### BRIEF
Could you substitute "desktop assistant" for "computer-use agent" wherever it appears in the listing below and reproduce the listing with every other line unchanged, leaving out the pictures?

Data entries

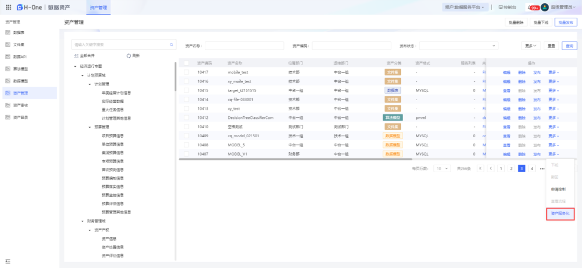Choose 资产服务化 from the popup menu
582x268 pixels.
click(x=560, y=214)
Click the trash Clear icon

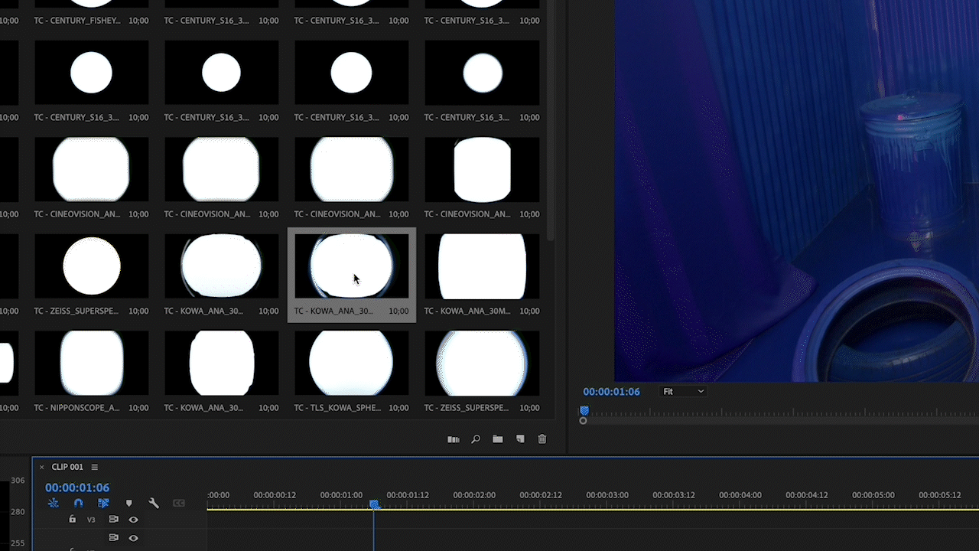pos(542,439)
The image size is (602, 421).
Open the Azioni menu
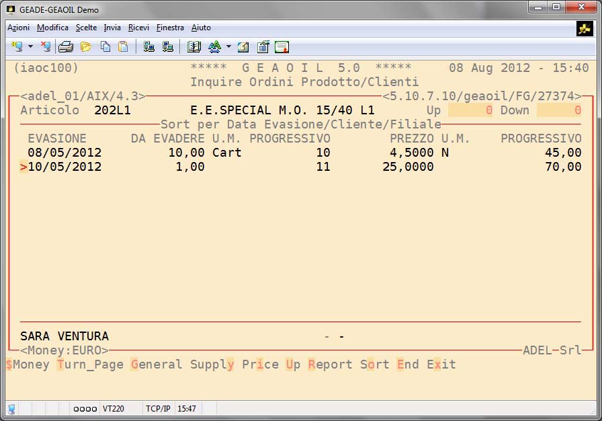pos(18,28)
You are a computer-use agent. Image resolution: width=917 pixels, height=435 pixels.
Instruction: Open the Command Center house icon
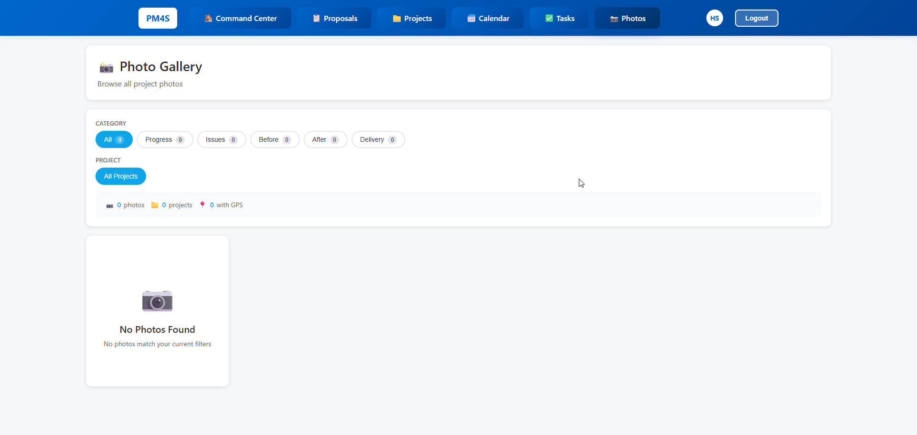[x=209, y=19]
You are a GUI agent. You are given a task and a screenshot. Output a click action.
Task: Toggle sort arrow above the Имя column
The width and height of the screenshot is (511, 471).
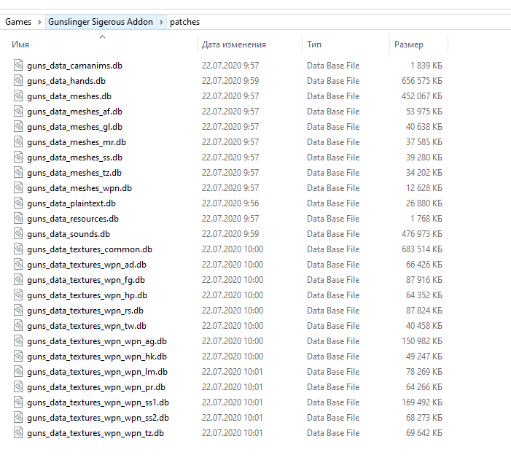102,36
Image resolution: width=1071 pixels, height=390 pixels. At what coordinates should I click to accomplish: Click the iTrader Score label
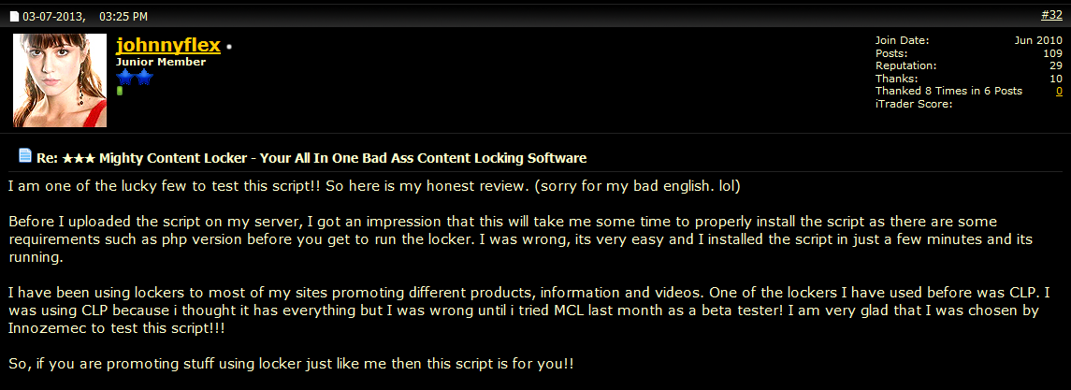point(914,104)
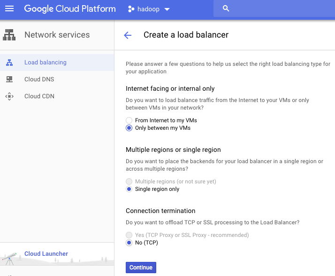
Task: Open the hamburger navigation menu
Action: (x=9, y=9)
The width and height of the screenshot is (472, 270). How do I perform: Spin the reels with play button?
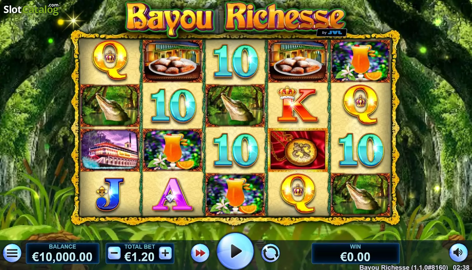pyautogui.click(x=235, y=251)
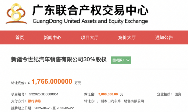
Task: Click the 3,000,000.00 deposit amount
Action: click(108, 94)

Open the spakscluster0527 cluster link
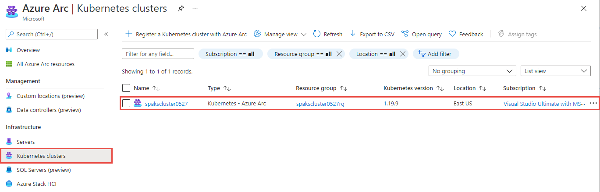click(x=167, y=104)
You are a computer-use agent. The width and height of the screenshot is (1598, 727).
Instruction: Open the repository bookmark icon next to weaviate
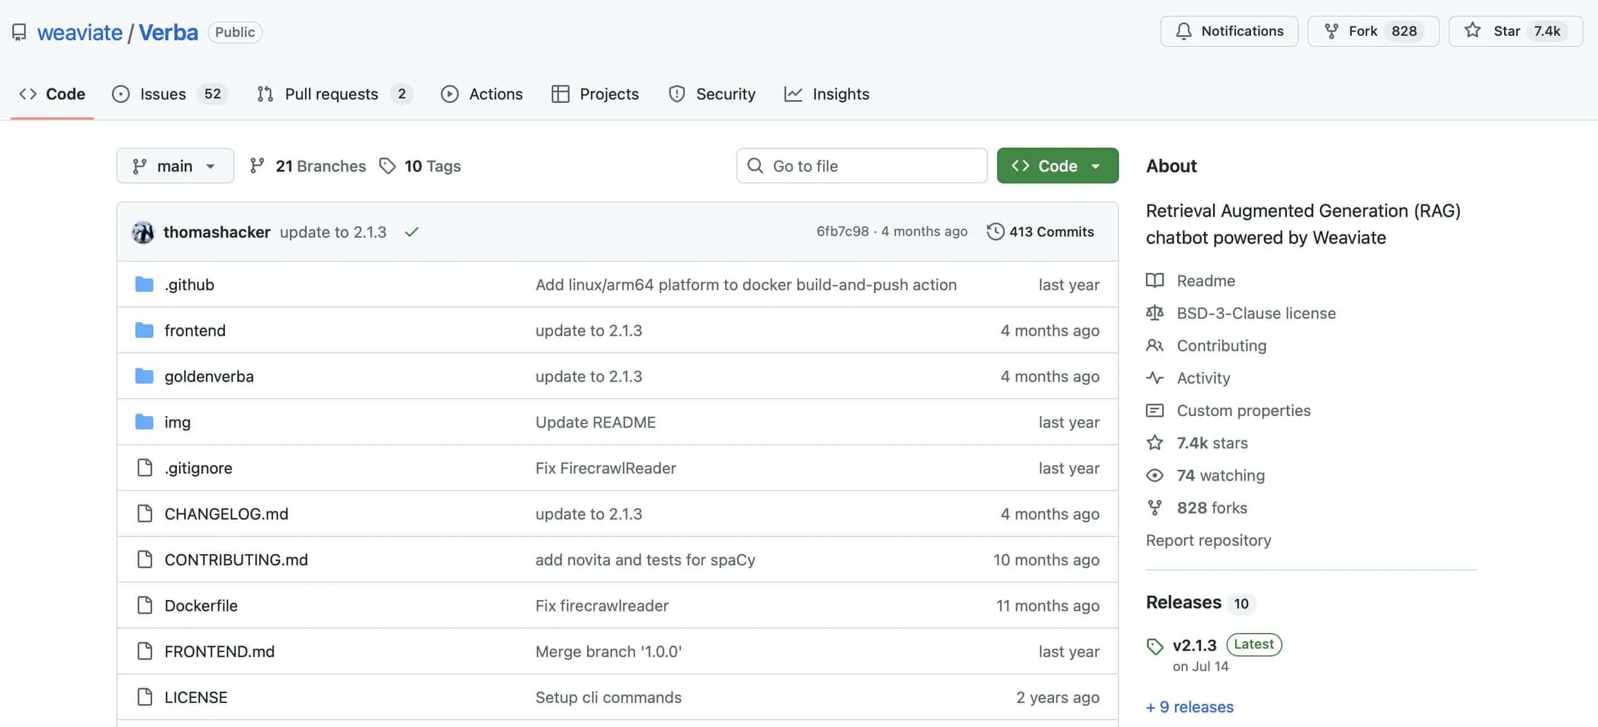coord(19,32)
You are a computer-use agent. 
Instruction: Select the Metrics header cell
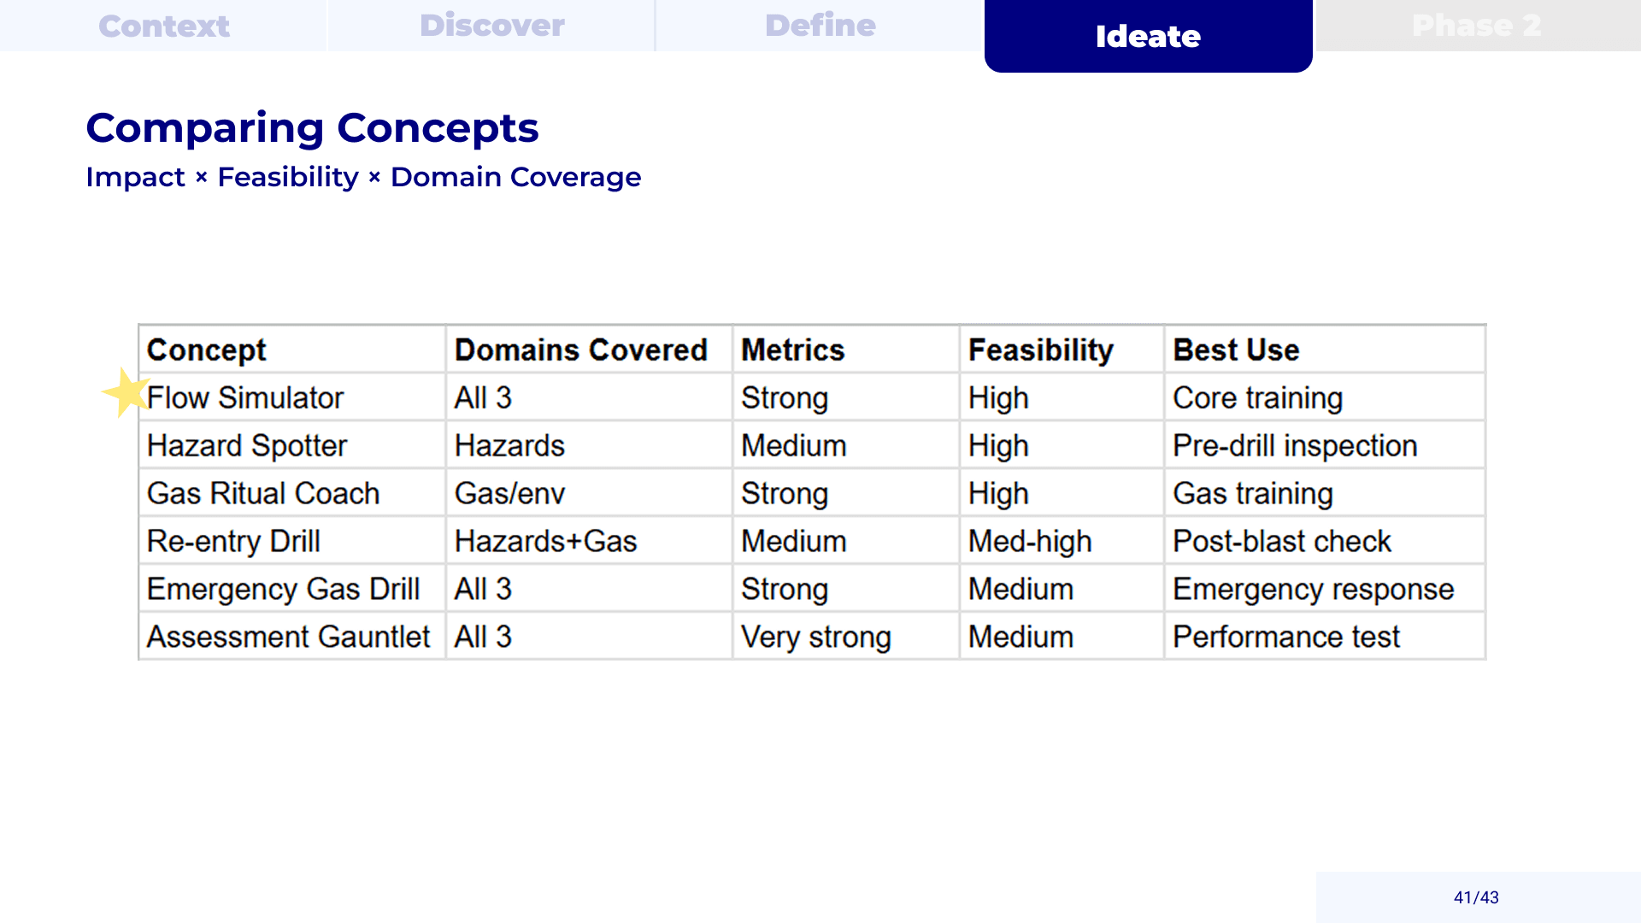(x=792, y=350)
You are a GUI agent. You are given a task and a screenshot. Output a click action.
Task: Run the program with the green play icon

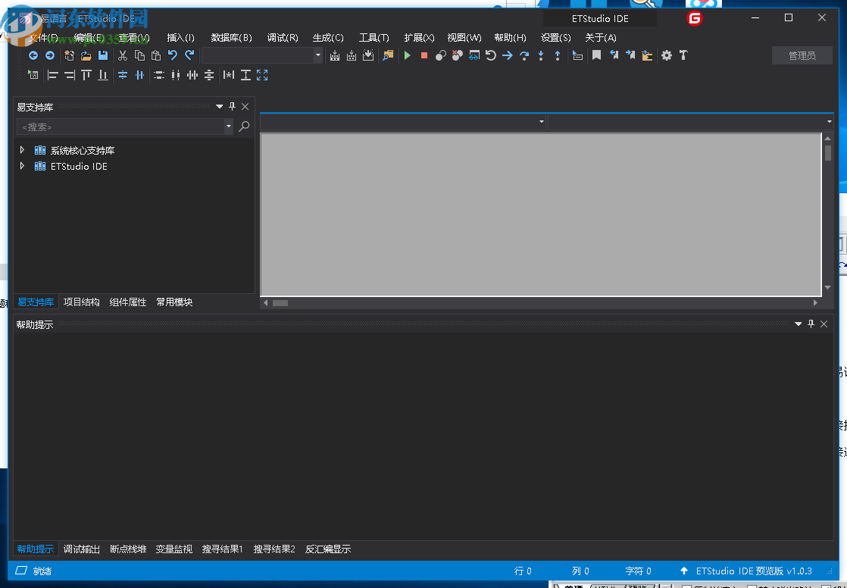pyautogui.click(x=407, y=55)
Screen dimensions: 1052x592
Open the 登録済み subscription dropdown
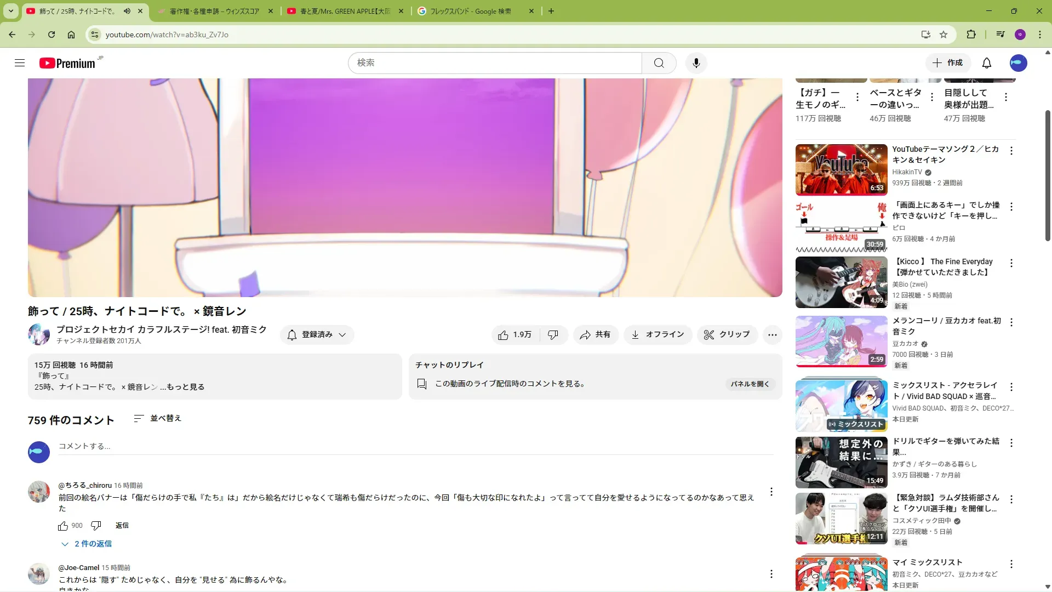point(317,334)
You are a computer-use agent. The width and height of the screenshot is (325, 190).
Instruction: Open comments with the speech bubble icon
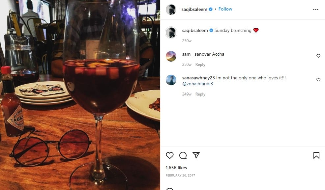click(x=183, y=155)

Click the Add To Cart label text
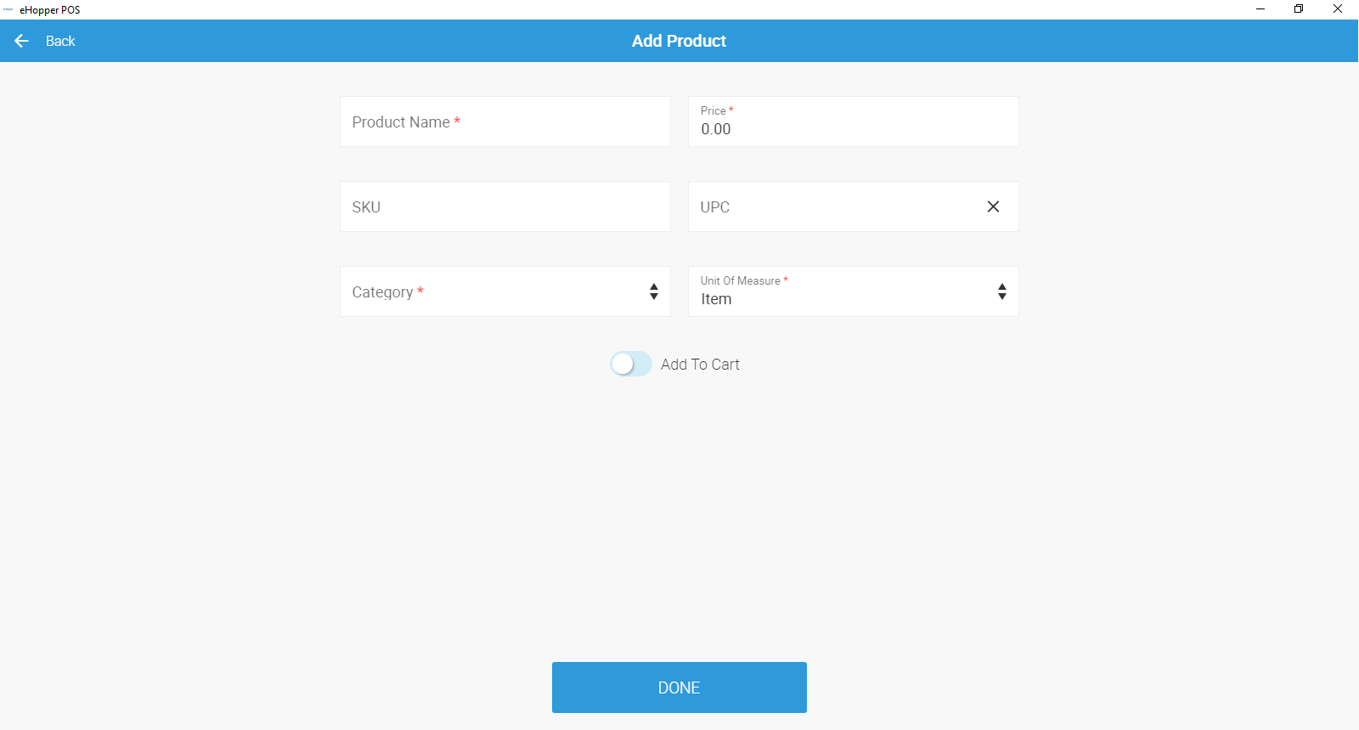point(700,365)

### OUTPUT FOR THIS TASK
Choose 资产服务化 from the popup menu
582x268 pixels.
click(x=560, y=214)
Click the trash Clear icon

pos(542,439)
The image size is (602, 421).
Open the Azioni menu
pos(18,28)
You are a desktop assistant. Image resolution: width=917 pixels, height=435 pixels.
Instruction: Open the Command Center house icon
[x=209, y=19]
You are a GUI agent. You are given a task and a screenshot. Output a click action.
Task: Toggle sort arrow above the Имя column
The width and height of the screenshot is (511, 471).
102,36
Image resolution: width=1071 pixels, height=390 pixels. At what coordinates should I click to accomplish: Click the iTrader Score label
point(914,104)
Task: Open the hamburger navigation menu
Action: (x=9, y=9)
The width and height of the screenshot is (472, 270). How do I perform: Spin the reels with play button?
pyautogui.click(x=235, y=251)
Task: Click the 3,000,000.00 deposit amount
Action: click(108, 94)

Open the spakscluster0527 cluster link
click(x=167, y=104)
You are a desktop assistant. The width and height of the screenshot is (1598, 727).
Instruction: Open the repository bookmark icon next to weaviate
coord(19,32)
You are a desktop assistant. 
Instruction: Select the Metrics header cell
(x=792, y=350)
You are a GUI agent. You are given a task and a screenshot. Output a click action.
Task: Run the program with the green play icon

pyautogui.click(x=407, y=55)
Screen dimensions: 1052x592
Open the 登録済み subscription dropdown
point(317,334)
You are a desktop assistant. The width and height of the screenshot is (325, 190).
Instruction: Open comments with the speech bubble icon
click(x=183, y=155)

Click the Add To Cart label text
point(700,365)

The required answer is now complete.